WHAT YOU ARE ASKED TO DO: Express each line of the items below as one string in a JSON list, in order, skipping blank lines.

Records contained in a dataset
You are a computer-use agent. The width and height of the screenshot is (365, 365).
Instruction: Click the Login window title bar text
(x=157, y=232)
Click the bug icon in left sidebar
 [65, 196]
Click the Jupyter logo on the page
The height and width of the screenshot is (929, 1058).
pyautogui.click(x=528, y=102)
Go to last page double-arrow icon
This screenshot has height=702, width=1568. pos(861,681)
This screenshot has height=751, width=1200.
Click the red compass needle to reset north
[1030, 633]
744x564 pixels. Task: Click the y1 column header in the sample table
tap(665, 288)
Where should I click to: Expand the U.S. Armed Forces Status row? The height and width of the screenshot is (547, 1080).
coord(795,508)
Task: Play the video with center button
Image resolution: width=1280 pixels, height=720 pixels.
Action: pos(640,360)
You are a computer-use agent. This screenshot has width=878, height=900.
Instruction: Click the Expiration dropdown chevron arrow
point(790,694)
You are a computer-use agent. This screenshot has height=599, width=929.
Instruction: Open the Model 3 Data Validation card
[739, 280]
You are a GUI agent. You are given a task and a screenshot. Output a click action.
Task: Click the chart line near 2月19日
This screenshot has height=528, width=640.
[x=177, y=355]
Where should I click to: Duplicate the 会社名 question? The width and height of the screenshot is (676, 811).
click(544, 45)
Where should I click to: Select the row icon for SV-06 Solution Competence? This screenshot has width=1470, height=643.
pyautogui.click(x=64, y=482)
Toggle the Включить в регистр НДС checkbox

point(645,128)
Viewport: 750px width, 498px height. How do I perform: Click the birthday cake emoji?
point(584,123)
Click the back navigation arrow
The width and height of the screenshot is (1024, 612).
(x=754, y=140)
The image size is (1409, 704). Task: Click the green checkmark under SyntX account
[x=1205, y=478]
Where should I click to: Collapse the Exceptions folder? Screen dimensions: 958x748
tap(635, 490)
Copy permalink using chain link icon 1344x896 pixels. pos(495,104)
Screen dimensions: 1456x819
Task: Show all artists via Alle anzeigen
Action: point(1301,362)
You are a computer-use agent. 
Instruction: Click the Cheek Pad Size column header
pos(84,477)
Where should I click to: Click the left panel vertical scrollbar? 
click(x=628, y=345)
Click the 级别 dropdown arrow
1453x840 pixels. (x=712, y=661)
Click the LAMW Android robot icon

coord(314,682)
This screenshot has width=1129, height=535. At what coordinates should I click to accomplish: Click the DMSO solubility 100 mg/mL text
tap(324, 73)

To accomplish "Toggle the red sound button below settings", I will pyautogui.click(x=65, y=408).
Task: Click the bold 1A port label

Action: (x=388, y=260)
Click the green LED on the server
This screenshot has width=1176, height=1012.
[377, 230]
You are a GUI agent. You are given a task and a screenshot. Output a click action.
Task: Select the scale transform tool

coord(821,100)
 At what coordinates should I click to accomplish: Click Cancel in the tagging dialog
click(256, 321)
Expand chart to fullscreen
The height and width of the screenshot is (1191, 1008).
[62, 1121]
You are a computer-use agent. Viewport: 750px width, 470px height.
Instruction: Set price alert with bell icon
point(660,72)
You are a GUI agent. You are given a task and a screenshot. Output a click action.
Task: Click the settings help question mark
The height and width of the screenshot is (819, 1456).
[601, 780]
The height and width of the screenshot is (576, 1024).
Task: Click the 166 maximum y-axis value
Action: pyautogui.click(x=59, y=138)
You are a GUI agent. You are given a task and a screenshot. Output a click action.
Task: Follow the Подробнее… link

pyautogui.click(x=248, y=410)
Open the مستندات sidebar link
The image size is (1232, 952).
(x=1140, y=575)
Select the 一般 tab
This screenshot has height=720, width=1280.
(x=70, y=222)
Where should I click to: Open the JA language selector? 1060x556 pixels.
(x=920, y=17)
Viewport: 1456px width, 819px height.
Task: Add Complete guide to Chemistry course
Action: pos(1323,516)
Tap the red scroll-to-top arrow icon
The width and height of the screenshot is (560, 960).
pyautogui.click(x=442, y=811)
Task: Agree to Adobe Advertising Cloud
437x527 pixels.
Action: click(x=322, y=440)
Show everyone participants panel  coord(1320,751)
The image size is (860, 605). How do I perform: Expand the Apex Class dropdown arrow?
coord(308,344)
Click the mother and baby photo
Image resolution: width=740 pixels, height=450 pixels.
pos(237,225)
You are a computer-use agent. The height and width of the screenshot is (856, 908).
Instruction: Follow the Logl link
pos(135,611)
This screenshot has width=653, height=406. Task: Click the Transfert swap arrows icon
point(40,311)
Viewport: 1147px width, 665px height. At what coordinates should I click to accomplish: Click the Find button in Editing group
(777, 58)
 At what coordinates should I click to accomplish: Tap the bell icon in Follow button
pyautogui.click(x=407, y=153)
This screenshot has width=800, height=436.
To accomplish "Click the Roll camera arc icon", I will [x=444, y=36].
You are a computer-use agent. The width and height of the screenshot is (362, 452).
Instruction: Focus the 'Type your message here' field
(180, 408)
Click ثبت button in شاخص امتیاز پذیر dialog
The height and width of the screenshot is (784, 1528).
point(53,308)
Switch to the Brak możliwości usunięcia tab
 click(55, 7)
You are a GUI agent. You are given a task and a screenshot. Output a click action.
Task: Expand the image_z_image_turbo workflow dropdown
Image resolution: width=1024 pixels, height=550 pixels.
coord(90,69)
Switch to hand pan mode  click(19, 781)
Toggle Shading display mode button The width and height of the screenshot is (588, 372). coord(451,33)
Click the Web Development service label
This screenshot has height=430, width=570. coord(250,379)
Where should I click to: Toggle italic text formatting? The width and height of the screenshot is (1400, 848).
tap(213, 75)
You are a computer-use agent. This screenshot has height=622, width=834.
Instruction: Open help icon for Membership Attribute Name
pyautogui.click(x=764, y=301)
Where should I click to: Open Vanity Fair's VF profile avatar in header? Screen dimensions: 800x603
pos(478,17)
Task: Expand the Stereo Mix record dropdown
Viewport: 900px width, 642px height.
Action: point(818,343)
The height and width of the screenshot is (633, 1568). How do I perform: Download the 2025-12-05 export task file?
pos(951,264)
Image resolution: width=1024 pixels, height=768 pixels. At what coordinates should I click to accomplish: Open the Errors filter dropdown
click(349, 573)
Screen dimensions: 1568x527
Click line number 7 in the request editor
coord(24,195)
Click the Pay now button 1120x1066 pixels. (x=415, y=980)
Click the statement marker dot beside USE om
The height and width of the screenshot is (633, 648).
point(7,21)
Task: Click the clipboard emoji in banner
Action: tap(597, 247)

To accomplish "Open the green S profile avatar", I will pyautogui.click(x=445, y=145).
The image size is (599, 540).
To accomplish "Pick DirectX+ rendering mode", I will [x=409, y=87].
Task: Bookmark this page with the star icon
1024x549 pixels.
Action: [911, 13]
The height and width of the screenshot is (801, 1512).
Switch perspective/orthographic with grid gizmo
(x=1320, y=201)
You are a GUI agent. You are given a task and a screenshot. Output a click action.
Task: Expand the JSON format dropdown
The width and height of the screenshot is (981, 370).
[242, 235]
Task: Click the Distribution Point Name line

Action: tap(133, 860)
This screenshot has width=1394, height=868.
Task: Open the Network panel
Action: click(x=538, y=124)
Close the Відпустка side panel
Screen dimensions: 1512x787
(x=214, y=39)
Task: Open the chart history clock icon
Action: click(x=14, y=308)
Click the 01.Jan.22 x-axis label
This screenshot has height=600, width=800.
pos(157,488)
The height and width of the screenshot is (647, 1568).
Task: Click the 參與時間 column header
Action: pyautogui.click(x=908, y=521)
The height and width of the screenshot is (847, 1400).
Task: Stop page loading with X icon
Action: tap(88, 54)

SOLVED PROBLEM:
[
  "You are a computer-use agent. The width and height of the screenshot is (365, 365).",
  "Instruction: Click the Login window title bar text",
  "(x=157, y=232)",
  "Click the bug icon in left sidebar",
  " [65, 196]",
  "Click the Jupyter logo on the page",
  "The height and width of the screenshot is (929, 1058).",
  "pyautogui.click(x=528, y=102)",
  "Go to last page double-arrow icon",
  "This screenshot has height=702, width=1568. pos(861,681)",
  "This screenshot has height=751, width=1200.",
  "Click the red compass needle to reset north",
  "[1030, 633]",
  "744x564 pixels. Task: Click the y1 column header in the sample table",
  "tap(665, 288)",
  "Where should I click to: Expand the U.S. Armed Forces Status row? The height and width of the screenshot is (547, 1080).",
  "coord(795,508)",
  "Task: Play the video with center button",
  "Image resolution: width=1280 pixels, height=720 pixels.",
  "Action: pos(640,360)",
  "You are a computer-use agent. This screenshot has width=878, height=900.",
  "Instruction: Click the Expiration dropdown chevron arrow",
  "point(790,694)",
  "You are a computer-use agent. This screenshot has height=599, width=929.",
  "Instruction: Open the Model 3 Data Validation card",
  "[739, 280]",
  "You are a GUI agent. You are given a task and a screenshot. Output a click action.",
  "Task: Click the chart line near 2月19日",
  "This screenshot has height=528, width=640.",
  "[x=177, y=355]",
  "Where should I click to: Duplicate the 会社名 question? The width and height of the screenshot is (676, 811).",
  "click(544, 45)",
  "Where should I click to: Select the row icon for SV-06 Solution Competence? This screenshot has width=1470, height=643.",
  "pyautogui.click(x=64, y=482)",
  "Toggle the Включить в регистр НДС checkbox",
  "point(645,128)",
  "Viewport: 750px width, 498px height. How do I perform: Click the birthday cake emoji?",
  "point(584,123)",
  "Click the back navigation arrow",
  "The width and height of the screenshot is (1024, 612).",
  "(x=754, y=140)",
  "The image size is (1409, 704). Task: Click the green checkmark under SyntX account",
  "[x=1205, y=478]",
  "Where should I click to: Collapse the Exceptions folder? Screen dimensions: 958x748",
  "tap(635, 490)",
  "Copy permalink using chain link icon 1344x896 pixels. pos(495,104)",
  "Screen dimensions: 1456x819",
  "Task: Show all artists via Alle anzeigen",
  "Action: point(1301,362)",
  "You are a computer-use agent. ",
  "Instruction: Click the Cheek Pad Size column header",
  "pos(84,477)",
  "Where should I click to: Click the left panel vertical scrollbar? ",
  "click(x=628, y=345)",
  "Click the 级别 dropdown arrow",
  "1453x840 pixels. (x=712, y=661)",
  "Click the LAMW Android robot icon",
  "coord(314,682)",
  "This screenshot has width=1129, height=535. At what coordinates should I click to accomplish: Click the DMSO solubility 100 mg/mL text",
  "tap(324, 73)",
  "To accomplish \"Toggle the red sound button below settings\", I will pyautogui.click(x=65, y=408).",
  "Task: Click the bold 1A port label",
  "Action: (x=388, y=260)",
  "Click the green LED on the server",
  "This screenshot has width=1176, height=1012.",
  "[377, 230]",
  "You are a GUI agent. You are given a task and a screenshot. Output a click action.",
  "Task: Select the scale transform tool",
  "coord(821,100)",
  " At what coordinates should I click to accomplish: Click Cancel in the tagging dialog",
  "click(256, 321)",
  "Expand chart to fullscreen",
  "The height and width of the screenshot is (1191, 1008).",
  "[62, 1121]",
  "You are a computer-use agent. Viewport: 750px width, 470px height.",
  "Instruction: Set price alert with bell icon",
  "point(660,72)",
  "You are a GUI agent. You are given a task and a screenshot. Output a click action.",
  "Task: Click the settings help question mark",
  "The height and width of the screenshot is (819, 1456).",
  "[601, 780]",
  "The height and width of the screenshot is (576, 1024).",
  "Task: Click the 166 maximum y-axis value",
  "Action: pyautogui.click(x=59, y=138)",
  "You are a GUI agent. You are given a task and a screenshot. Output a click action.",
  "Task: Follow the Подробнее… link",
  "pyautogui.click(x=248, y=410)",
  "Open the مستندات sidebar link",
  "The image size is (1232, 952).",
  "(x=1140, y=575)",
  "Select the 一般 tab",
  "This screenshot has height=720, width=1280.",
  "(x=70, y=222)",
  "Where should I click to: Open the JA language selector? 1060x556 pixels.",
  "(x=920, y=17)",
  "Viewport: 1456px width, 819px height.",
  "Task: Add Complete guide to Chemistry course",
  "Action: pos(1323,516)",
  "Tap the red scroll-to-top arrow icon",
  "The width and height of the screenshot is (560, 960).",
  "pyautogui.click(x=442, y=811)",
  "Task: Agree to Adobe Advertising Cloud",
  "437x527 pixels.",
  "Action: click(x=322, y=440)",
  "Show everyone participants panel  coord(1320,751)",
  "The image size is (860, 605). How do I perform: Expand the Apex Class dropdown arrow?",
  "coord(308,344)",
  "Click the mother and baby photo",
  "Image resolution: width=740 pixels, height=450 pixels.",
  "pos(237,225)",
  "You are a computer-use agent. The height and width of the screenshot is (856, 908).",
  "Instruction: Follow the Logl link",
  "pos(135,611)",
  "This screenshot has width=653, height=406. Task: Click the Transfert swap arrows icon",
  "point(40,311)",
  "Viewport: 1147px width, 665px height. At what coordinates should I click to accomplish: Click the Find button in Editing group",
  "(777, 58)",
  " At what coordinates should I click to accomplish: Tap the bell icon in Follow button",
  "pyautogui.click(x=407, y=153)",
  "This screenshot has width=800, height=436.",
  "To accomplish \"Click the Roll camera arc icon\", I will [x=444, y=36].",
  "You are a computer-use agent. The width and height of the screenshot is (362, 452).",
  "Instruction: Focus the 'Type your message here' field",
  "(180, 408)",
  "Click ثبت button in شاخص امتیاز پذیر dialog",
  "The height and width of the screenshot is (784, 1528).",
  "point(53,308)",
  "Switch to the Brak możliwości usunięcia tab",
  " click(55, 7)",
  "You are a GUI agent. You are given a task and a screenshot. Output a click action.",
  "Task: Expand the image_z_image_turbo workflow dropdown",
  "Image resolution: width=1024 pixels, height=550 pixels.",
  "coord(90,69)",
  "Switch to hand pan mode  click(19, 781)",
  "Toggle Shading display mode button The width and height of the screenshot is (588, 372). coord(451,33)",
  "Click the Web Development service label",
  "This screenshot has height=430, width=570. coord(250,379)",
  "Where should I click to: Toggle italic text formatting? The width and height of the screenshot is (1400, 848).",
  "tap(213, 75)",
  "You are a computer-use agent. This screenshot has height=622, width=834.",
  "Instruction: Open help icon for Membership Attribute Name",
  "pyautogui.click(x=764, y=301)",
  "Where should I click to: Open Vanity Fair's VF profile avatar in header? Screen dimensions: 800x603",
  "pos(478,17)",
  "Task: Expand the Stereo Mix record dropdown",
  "Viewport: 900px width, 642px height.",
  "Action: point(818,343)",
  "The height and width of the screenshot is (633, 1568). How do I perform: Download the 2025-12-05 export task file?",
  "pos(951,264)",
  "Image resolution: width=1024 pixels, height=768 pixels. At what coordinates should I click to accomplish: Open the Errors filter dropdown",
  "click(349, 573)",
  "Screen dimensions: 1568x527",
  "Click line number 7 in the request editor",
  "coord(24,195)",
  "Click the Pay now button 1120x1066 pixels. (x=415, y=980)",
  "Click the statement marker dot beside USE om",
  "The height and width of the screenshot is (633, 648).",
  "point(7,21)",
  "Task: Click the clipboard emoji in banner",
  "Action: tap(597, 247)",
  "To accomplish \"Open the green S profile avatar\", I will pyautogui.click(x=445, y=145).",
  "The image size is (599, 540).",
  "To accomplish \"Pick DirectX+ rendering mode\", I will [x=409, y=87].",
  "Task: Bookmark this page with the star icon",
  "1024x549 pixels.",
  "Action: [911, 13]",
  "The height and width of the screenshot is (801, 1512).",
  "Switch perspective/orthographic with grid gizmo",
  "(x=1320, y=201)",
  "You are a GUI agent. You are given a task and a screenshot. Output a click action.",
  "Task: Expand the JSON format dropdown",
  "The width and height of the screenshot is (981, 370).",
  "[242, 235]",
  "Task: Click the Distribution Point Name line",
  "Action: tap(133, 860)",
  "This screenshot has width=1394, height=868.",
  "Task: Open the Network panel",
  "Action: click(x=538, y=124)",
  "Close the Відпустка side panel",
  "Screen dimensions: 1512x787",
  "(x=214, y=39)",
  "Task: Open the chart history clock icon",
  "Action: click(x=14, y=308)",
  "Click the 01.Jan.22 x-axis label",
  "This screenshot has height=600, width=800.",
  "pos(157,488)",
  "The height and width of the screenshot is (647, 1568).",
  "Task: Click the 參與時間 column header",
  "Action: pyautogui.click(x=908, y=521)",
  "The height and width of the screenshot is (847, 1400).",
  "Task: Stop page loading with X icon",
  "Action: tap(88, 54)"
]